Ein Bekannter hat so einen Schreihals in der Nacht eingefangen und ihn an einem Naturgewässer ausgesetzt. Genau so würde ich es auch machen. Es kommt aber immer drauf an, was für einen Frosch man im Teich hat. Der grüne __ Teichfrosch zB. schreit ja mit 80 Dezibel, also den würd ich schon die rote Karte zeigen. 

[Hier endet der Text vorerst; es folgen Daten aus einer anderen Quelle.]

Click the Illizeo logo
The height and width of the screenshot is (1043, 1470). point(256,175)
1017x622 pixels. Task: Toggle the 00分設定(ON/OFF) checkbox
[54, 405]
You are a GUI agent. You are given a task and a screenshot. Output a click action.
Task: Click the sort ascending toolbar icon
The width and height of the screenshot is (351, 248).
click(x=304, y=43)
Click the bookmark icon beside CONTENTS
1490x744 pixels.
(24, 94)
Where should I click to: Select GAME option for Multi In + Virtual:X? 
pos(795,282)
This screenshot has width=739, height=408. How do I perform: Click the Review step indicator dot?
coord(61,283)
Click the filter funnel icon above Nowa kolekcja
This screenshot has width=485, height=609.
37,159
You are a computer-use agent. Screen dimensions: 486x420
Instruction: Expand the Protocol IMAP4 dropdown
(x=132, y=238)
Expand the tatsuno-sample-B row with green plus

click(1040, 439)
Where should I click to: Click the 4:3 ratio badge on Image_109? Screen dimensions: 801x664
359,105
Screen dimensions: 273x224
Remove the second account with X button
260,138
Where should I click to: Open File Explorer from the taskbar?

Bis dato habe ich weder Frosch noch Laich im Teich gesichtet. Mir ist es recht, wenn es so bleibt.

LG Oliver


----------



## Knoblauchkröte (29. Apr. 2014)

Hi Oliver,

klar kann man das auch so machen. Aber dann ist meißt das Geheul groß wenn man dabei erwischt wird und schnell auch mal zu Geldstrafen bis 30.000€ verknackt werden kann. (mein Nachbar durfte auch schon mal 13.000€ zahlen weil er auf einer seiner Weiden im Winter die aus einem nebenan liegenden Gehölz-/Vogelschutzgebiet hineinwachsenden Schlehen an der Wiesengrenze ohne Genehmigung abrasierte)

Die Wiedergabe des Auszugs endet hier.